So found out today how bob got his name. When the owner got him as a three year old he was skin and bones and you could see his ribs. So he got the name bob which stood for bag of bones. Which they have since changed to big ol butt...
_Posted via Mobile Device_


----------



## ladybugsgirl (Aug 12, 2009)

Getting bob sunday....yahoo.....so excited. Ill get pictures asap
_Posted via Mobile Device_


----------



## ladybugsgirl (Aug 12, 2009)

Thank you he is a handsome horse. Im getting him sunday. Cant wait...i went to a tack sale and got him a bit and like new parelli hackmore and leather halter all for 22 bucks
_Posted via Mobile Device_


----------



## writer23 (Apr 6, 2010)

Congrats, he looks so friggin' cute!
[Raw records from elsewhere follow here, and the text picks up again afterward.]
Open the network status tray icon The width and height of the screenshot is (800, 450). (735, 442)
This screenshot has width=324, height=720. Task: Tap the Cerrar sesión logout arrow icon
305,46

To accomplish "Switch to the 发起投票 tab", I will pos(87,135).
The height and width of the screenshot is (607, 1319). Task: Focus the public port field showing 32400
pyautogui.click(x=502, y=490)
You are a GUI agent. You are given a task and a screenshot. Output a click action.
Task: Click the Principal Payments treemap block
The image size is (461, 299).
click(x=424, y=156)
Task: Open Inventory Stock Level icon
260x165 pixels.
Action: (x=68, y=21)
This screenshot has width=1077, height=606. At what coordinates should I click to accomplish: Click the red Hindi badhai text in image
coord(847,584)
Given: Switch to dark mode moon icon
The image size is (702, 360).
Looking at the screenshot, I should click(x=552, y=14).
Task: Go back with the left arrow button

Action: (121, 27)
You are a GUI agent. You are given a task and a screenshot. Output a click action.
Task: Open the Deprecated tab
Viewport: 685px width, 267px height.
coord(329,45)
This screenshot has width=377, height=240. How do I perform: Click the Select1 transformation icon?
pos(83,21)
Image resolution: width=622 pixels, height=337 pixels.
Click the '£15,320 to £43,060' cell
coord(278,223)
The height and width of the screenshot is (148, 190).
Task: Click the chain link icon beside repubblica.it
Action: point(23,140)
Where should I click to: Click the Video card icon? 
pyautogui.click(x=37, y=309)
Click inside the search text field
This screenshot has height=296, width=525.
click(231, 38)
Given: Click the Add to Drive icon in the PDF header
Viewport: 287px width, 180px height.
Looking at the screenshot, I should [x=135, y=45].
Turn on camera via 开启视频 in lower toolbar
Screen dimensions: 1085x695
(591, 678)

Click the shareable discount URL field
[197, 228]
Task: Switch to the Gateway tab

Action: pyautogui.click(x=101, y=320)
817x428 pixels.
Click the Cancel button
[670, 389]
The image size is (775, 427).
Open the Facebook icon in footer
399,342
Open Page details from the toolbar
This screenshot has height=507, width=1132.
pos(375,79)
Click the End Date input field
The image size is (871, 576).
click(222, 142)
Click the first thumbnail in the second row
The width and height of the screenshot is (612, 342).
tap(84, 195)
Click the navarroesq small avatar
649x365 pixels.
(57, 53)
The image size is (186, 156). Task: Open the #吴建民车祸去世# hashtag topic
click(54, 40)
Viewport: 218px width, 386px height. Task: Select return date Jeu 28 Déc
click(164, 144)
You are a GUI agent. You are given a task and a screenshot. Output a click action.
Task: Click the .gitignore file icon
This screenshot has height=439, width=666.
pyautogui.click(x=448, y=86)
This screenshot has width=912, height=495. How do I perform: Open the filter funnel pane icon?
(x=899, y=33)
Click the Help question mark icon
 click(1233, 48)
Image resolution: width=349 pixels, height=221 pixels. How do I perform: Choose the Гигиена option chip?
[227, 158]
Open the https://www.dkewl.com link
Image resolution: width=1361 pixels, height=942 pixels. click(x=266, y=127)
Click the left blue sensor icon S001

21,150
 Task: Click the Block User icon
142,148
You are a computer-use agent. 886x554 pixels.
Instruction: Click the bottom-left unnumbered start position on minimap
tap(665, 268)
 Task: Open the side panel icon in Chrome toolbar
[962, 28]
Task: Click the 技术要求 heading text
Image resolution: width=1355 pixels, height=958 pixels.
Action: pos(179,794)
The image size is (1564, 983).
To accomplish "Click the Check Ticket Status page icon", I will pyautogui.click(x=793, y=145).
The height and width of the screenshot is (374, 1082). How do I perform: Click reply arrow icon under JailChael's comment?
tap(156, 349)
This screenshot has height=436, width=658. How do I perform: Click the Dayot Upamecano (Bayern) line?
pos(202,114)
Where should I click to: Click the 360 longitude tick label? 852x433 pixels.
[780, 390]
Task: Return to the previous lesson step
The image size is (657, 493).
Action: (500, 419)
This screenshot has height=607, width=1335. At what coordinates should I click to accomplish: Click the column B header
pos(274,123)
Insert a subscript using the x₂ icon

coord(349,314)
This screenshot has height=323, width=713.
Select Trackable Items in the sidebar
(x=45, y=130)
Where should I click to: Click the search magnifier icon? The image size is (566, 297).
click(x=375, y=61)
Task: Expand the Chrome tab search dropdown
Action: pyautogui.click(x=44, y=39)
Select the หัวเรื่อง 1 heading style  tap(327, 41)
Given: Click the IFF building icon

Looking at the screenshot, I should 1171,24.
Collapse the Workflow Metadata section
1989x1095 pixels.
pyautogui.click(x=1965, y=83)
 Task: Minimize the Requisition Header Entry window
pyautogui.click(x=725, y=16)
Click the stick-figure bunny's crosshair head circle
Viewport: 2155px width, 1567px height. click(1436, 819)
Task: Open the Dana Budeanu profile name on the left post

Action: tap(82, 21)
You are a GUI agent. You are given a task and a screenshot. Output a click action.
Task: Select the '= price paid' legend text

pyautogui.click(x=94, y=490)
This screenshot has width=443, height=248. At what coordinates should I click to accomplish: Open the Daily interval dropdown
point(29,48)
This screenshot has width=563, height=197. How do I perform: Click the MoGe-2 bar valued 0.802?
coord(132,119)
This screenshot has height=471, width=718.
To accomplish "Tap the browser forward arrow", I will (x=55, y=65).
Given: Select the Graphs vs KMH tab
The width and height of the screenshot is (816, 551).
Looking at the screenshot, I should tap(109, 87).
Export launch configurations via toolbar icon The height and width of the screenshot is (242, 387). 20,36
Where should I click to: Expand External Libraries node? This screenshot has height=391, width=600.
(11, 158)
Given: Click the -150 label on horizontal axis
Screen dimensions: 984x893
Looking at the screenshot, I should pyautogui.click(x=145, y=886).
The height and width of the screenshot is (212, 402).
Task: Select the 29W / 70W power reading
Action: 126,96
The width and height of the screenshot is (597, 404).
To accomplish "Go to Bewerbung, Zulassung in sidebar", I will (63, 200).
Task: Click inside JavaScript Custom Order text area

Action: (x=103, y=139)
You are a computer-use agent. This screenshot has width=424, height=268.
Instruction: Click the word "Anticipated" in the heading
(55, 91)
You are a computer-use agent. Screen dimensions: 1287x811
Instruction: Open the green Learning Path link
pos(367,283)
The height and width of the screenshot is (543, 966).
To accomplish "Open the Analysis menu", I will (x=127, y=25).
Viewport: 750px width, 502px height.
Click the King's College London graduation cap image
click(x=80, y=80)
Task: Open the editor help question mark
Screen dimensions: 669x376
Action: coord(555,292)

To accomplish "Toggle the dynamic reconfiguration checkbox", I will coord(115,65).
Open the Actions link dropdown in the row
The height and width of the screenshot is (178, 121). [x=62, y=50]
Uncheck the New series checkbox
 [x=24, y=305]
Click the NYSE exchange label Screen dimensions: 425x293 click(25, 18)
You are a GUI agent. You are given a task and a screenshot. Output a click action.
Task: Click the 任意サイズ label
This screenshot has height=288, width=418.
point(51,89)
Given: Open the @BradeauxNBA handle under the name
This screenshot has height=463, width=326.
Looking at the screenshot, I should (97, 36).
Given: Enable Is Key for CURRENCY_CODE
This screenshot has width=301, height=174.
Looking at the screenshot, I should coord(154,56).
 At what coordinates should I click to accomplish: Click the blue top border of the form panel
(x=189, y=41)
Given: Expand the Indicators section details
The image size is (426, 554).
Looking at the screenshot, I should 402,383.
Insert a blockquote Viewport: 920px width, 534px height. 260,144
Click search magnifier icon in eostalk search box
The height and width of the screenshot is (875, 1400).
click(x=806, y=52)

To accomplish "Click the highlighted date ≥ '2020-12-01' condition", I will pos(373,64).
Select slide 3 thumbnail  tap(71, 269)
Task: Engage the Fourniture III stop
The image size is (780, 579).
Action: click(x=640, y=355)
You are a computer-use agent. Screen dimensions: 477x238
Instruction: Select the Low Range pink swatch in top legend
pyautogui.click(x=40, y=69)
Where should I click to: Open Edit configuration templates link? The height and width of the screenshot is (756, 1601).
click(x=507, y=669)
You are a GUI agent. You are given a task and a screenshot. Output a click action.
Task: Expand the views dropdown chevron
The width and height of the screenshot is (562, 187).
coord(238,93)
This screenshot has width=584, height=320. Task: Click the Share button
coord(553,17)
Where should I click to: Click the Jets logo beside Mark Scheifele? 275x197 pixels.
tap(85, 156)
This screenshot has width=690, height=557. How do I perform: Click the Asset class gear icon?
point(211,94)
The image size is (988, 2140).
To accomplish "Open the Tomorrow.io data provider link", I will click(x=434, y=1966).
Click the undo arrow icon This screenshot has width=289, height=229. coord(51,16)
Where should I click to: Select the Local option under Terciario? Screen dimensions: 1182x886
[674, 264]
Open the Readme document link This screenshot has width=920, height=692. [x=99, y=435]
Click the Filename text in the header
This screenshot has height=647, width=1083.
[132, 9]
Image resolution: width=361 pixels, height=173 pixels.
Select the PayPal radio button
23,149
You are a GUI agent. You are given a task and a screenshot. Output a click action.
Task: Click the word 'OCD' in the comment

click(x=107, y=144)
Hope you have a blast with him and keep everyone updated with photos


----------



## RedTree (Jan 20, 2010)

congrats can't wait to see pics


----------



## ladybugsgirl (Aug 12, 2009)

I know he gets tortured with pink and purple til I figure out his colors
_Posted via Mobile Device_


----------



## ladybugsgirl (Aug 12, 2009)

I think he might look good in dark blue. I dont like green and most blues. I like maroon but.it would clash too much with his color
_Posted via Mobile Device_


----------



## ladybugsgirl (Aug 12, 2009)

I got mr. bob yesterday. He is a absolute doll. Pictures to come
_Posted via Mobile Device_


----------



## ladybugsgirl (Aug 12, 2009)

Anyone with dietry tips would be great. I have a grazing muzzle coming soon
_Posted via Mobile Device_


----------



## .Delete. (Jan 7, 2008)

Im completely jealous. He looks like such a doll. Im a sucker for thick bays ;]


----------



## trailhorserider (Oct 13, 2009)

Wow, a horse like that would be right up my alley!


----------



## ladybugsgirl (Aug 12, 2009)

*New Pictures Of Bag of Bones aka Bob*

































I got Bob home yesterday at 230. Here are some new pictures of him with more to come. As soon as the weathers nice he is getting all dolled up. I have never ever seen a horse with such thick thick mane and tail....I am go blessed that the lady responded to my ad and I ended up with such a great horse.


----------



## ladybugsgirl (Aug 12, 2009)

*More Of Bob...*

























Don't he look handsome in pink...


----------



## ladybugsgirl (Aug 12, 2009)

So worked Bob on the lounge for about 15 minutes he did good but needs alittle work. Practiced mounting and then got him bridled up with his a butt about and threw his head in the air (he well get over that one soon) and I led him to the mounting bucket and got on and walked around with him for a little bit. He did get has a nice walk. I am going to work him again tomorrow and hopefully well get to trot.


----------



## ladybugsgirl (Aug 12, 2009)

*Bag of Bones as a three year old.*

The lady that I got him from bought bob as a three year old in this condition. She has worked wonders and know he thinks grass and hes fat.


----------